Here are 4-potential solutions, which get progressively more complicated, and require more periodic attention:
The quick & dirty solution is to simply run rsync on a cron-job, (every minute?) and replicate the files to & from the servers. This is a bit dangerous, as you can end up with files modified in both-places and end up with a mess.
More complicated, you can help reduce some of the potential periods where both servers could modify the files, by setting up a bash script using inotifywait
to wait until a file/directory is modified, and then immediately rsync as-soon-as-it-happens.

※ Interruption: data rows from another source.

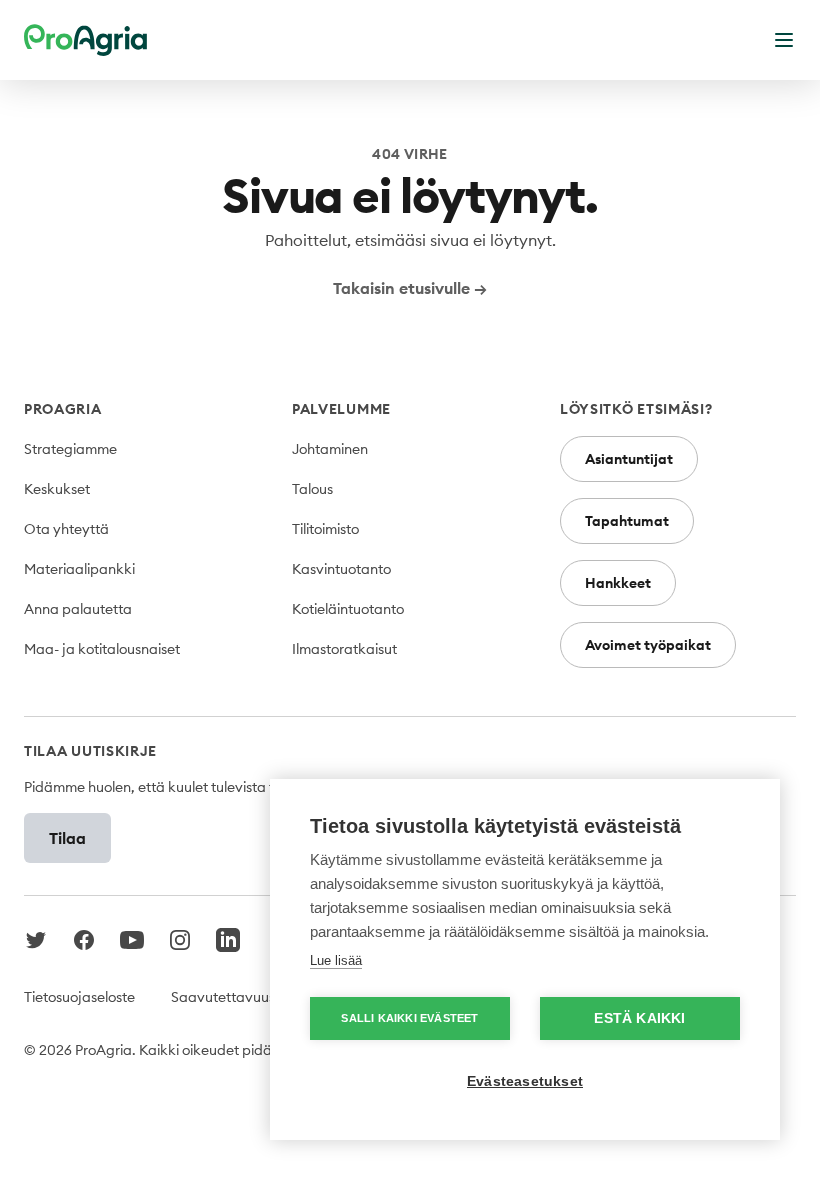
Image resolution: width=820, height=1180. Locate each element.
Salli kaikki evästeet (409, 1018)
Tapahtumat (627, 521)
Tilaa (67, 838)
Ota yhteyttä (66, 529)
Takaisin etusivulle (410, 288)
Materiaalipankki (79, 569)
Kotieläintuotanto (348, 609)
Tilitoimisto (325, 529)
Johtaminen (330, 449)
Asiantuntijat (629, 459)
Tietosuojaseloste (79, 997)
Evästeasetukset (525, 1081)
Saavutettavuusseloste (245, 997)
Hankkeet (618, 583)
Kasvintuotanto (341, 569)
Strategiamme (70, 449)
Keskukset (57, 489)
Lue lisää (336, 960)
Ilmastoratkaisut (344, 649)
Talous (312, 489)
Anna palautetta (78, 609)
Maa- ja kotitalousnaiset (102, 649)
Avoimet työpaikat (648, 645)
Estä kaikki (639, 1018)
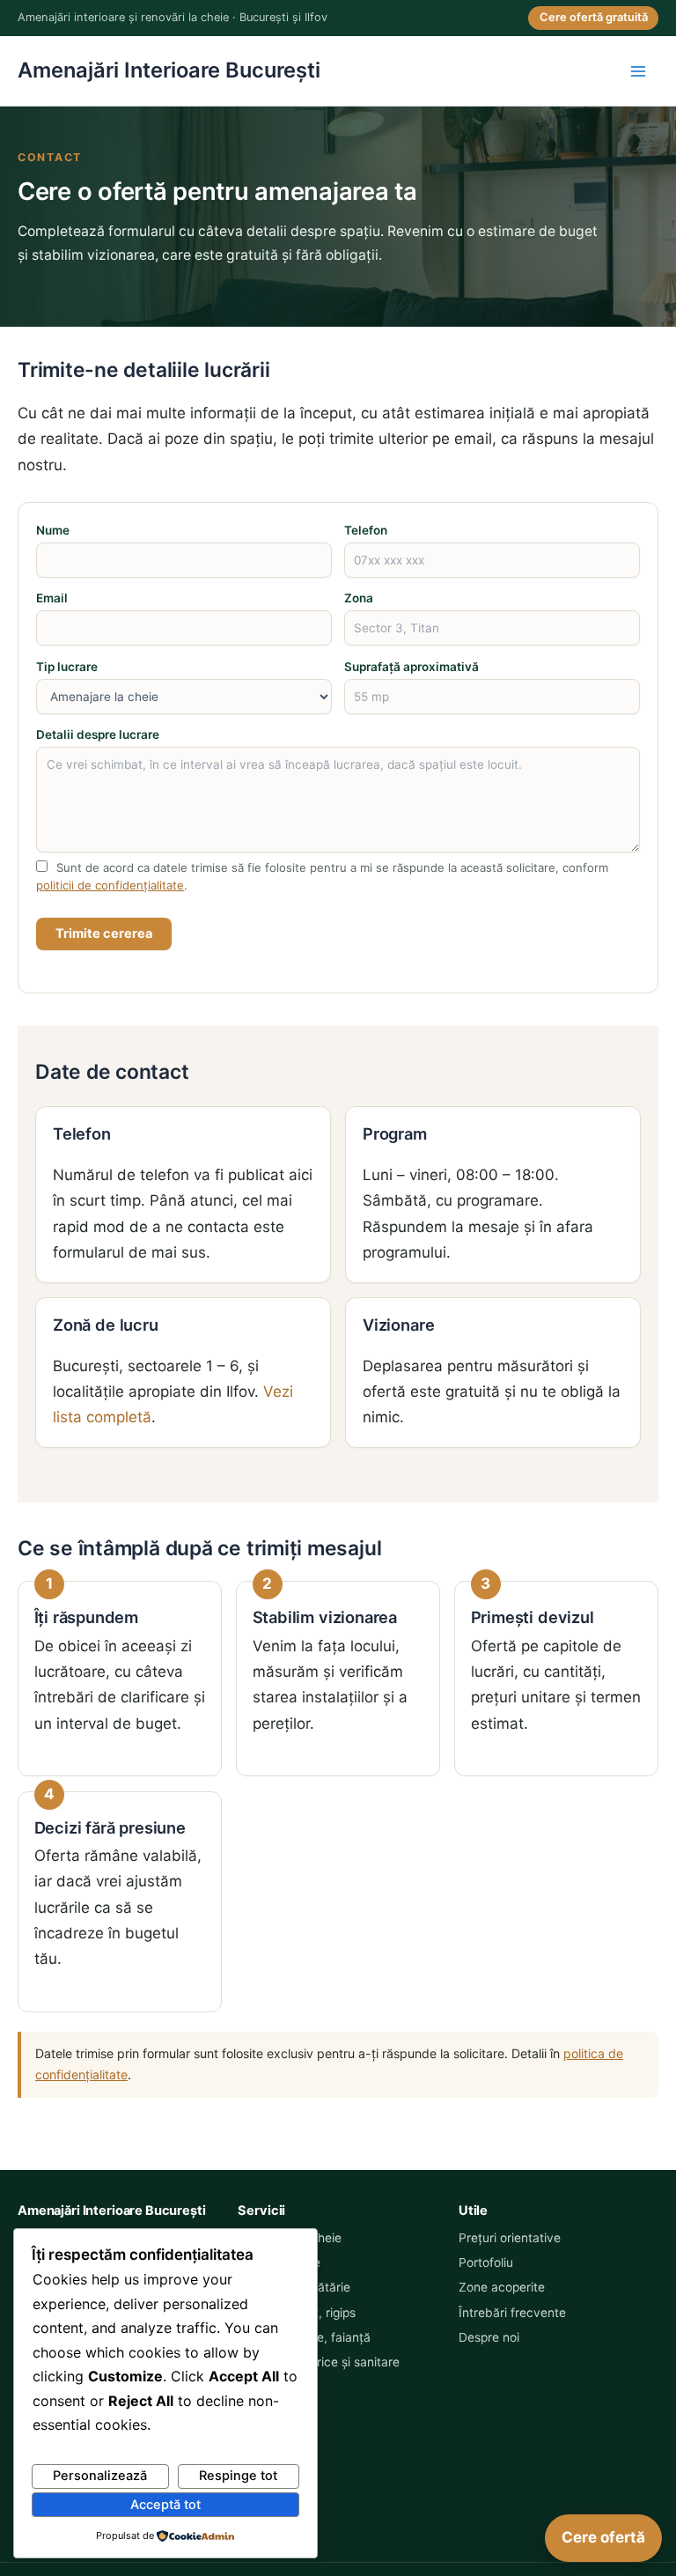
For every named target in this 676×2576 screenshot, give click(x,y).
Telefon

Still more complicated, you can work with file-system frameworks such as "glusterfs" which replicate files in large-scale environments. This option is not for the weekend-warriors out there. It can fail spectacularly (which I've experienced), due to slight misconfigurations, and cause no end of headaches. When it is properly configured and setup, it can work amazingly well.
Finally, you can go the extreme route, and actually have a block-level replication between the servers using something like drbd
, which (in most cases) is the extreme route. In my own data-centers, I have setup replicated block storage devices, with NFS on the surface in HA virtual environments with great success. Storage arrays can die at any point, and the virtual machines running on them never see more than a few ms of delay.